As cheias e inundações que assolam a cidade de Maputo já afectaram cerca de 10.400 famílias, o correspondente a mais de 50 mil pessoas, de acordo com dados provisórios avançados pelas autoridades governamentais e municipais.
No quadro das medidas de resposta imediata, foram activados vários centros transitórios de acomodação e acolhimento, que acolhem actualmente cerca de 10 mil pessoas, com maior incidência nos distritos municipais de KaMavota e KaMubukwana, entre as zonas mais severamente fustigadas pelas inundações.
O secretário de Estado da Cidade de Maputo, Vicente Joaquim, deslocou-se esta terça-feira (20) às áreas afectadas para avaliar o ponto de situação das cheias, tendo efectuado uma visita de trabalho ao bairro Jorge Dimitrov. No local, constatou vias inundadas, residências submersas e as condições de segurança em que se encontram as populações.
A visita contou com o acompanhamento de equipas técnicas do Instituto Nacional de Gestão e Redução do Risco de Desastres (INGD) e do Conselho Municipal de Maputo, que realizaram um levantamento pormenorizado dos danos, com vista à definição de intervenções imediatas e de curto prazo.

“Neste momento, estamos a realizar um trabalho de mapeamento e a implementar algumas intervenções pontuais, sobretudo para responder às situações de famílias que se encontram em estado crítico”, afirmou uma responsável do INGD, sublinhando que o processo de recolha, sistematização e validação dos dados ainda decorre.
Para além das habitações, as cheias afectam igualmente infra-estruturas sociais. Segundo a mesma fonte, registam-se infiltrações em várias unidades sanitárias e, em alguns casos, acumulação de água nos recintos, estando a ser efectuados trabalhos de bombagem para garantir a continuidade do acesso da população aos cuidados de saúde.

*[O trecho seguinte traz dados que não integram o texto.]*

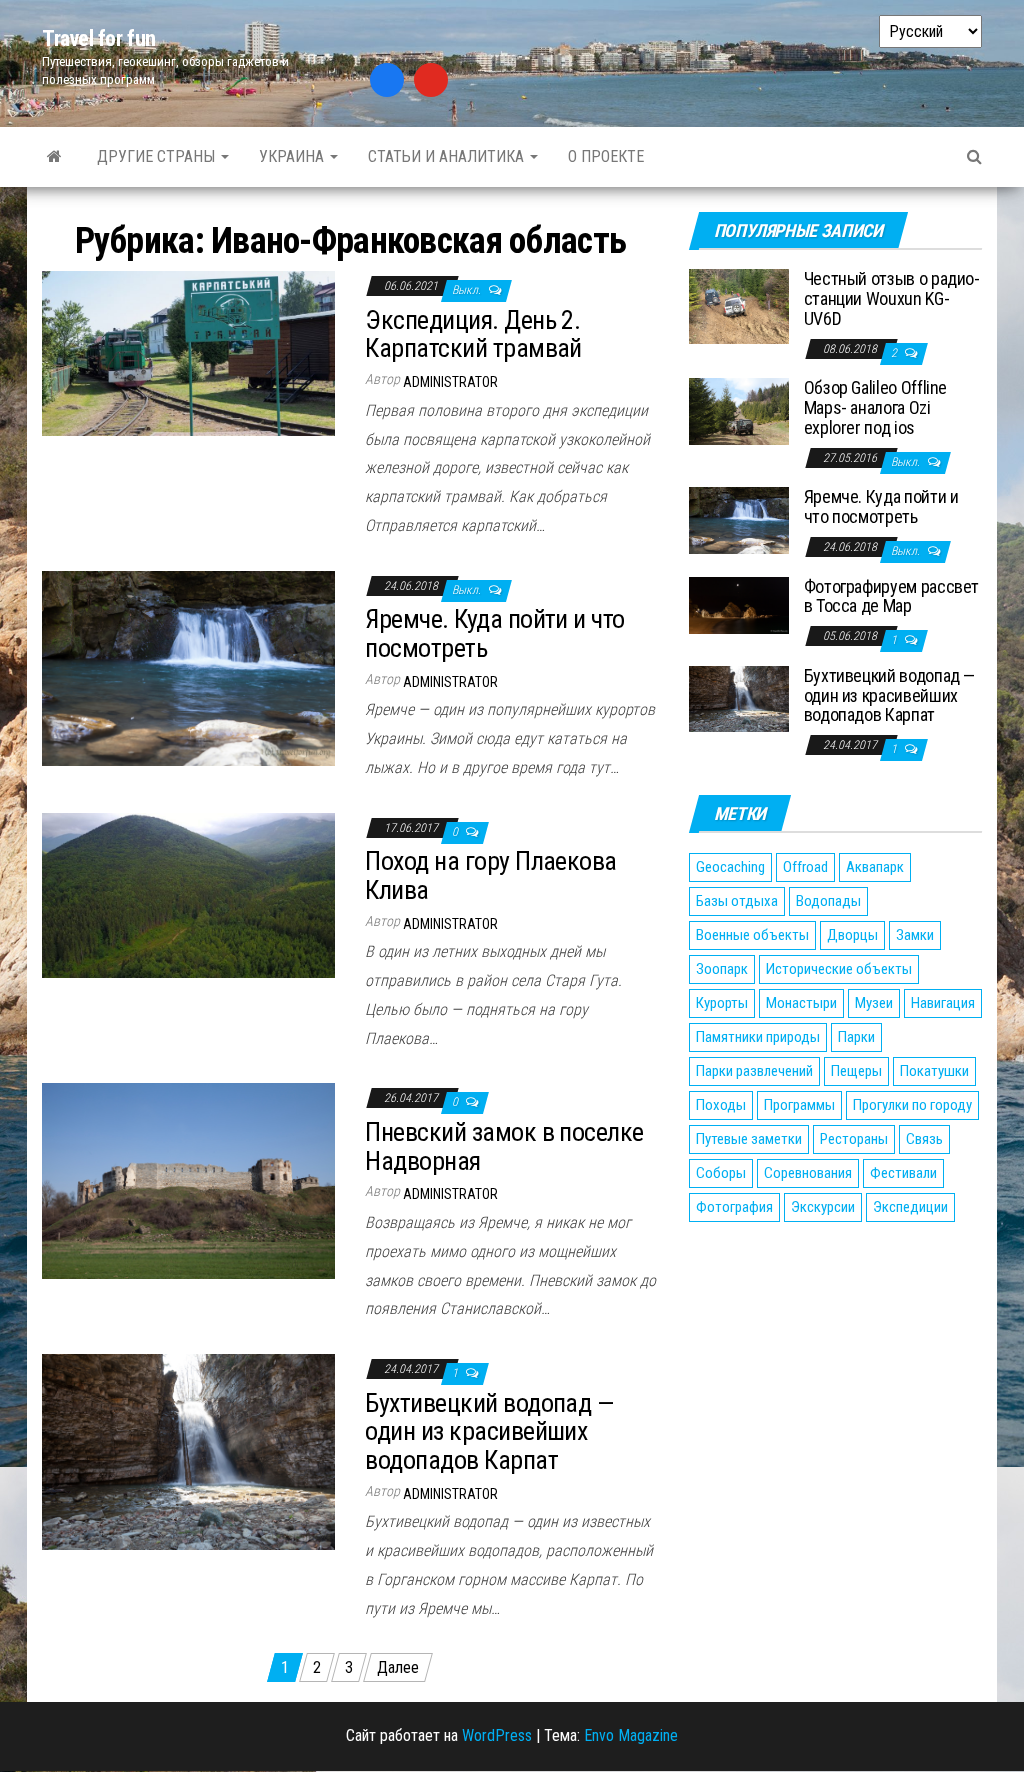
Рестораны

As instituições de ensino enfrentam problemas semelhantes, nomeadamente infiltrações e alagamentos em algumas instalações, situação que está a ser monitorada pelas autoridades competentes no âmbito da avaliação global dos prejuízos.

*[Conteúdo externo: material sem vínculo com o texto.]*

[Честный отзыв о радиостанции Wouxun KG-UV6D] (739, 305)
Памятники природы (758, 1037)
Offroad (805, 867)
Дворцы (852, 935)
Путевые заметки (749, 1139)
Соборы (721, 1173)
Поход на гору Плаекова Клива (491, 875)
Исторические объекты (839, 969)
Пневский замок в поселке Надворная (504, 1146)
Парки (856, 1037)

Paralelamente, decorrem acções de limpeza, desobstrução dos sistemas de drenagem e remoção de resíduos sólidos, um trabalho coordenado pelo Conselho Municipal de Maputo, com o apoio de vários parceiros.
De acordo com fontes municipais, “as equipas estão no terreno a fazer tudo ao seu alcance para salvar vidas”, num contexto agravado pela escassez de recursos e pela pressão inflacionária, factores que reduzem a capacidade de resposta das famílias afectadas.
As autoridades reiteram o apelo à colaboração da população e asseguram que as acções de avaliação, assistência humanitária e mitigação dos efeitos das cheias irão prosseguir, enquanto se procura criar condições para que as zonas residenciais fiquem livres das águas.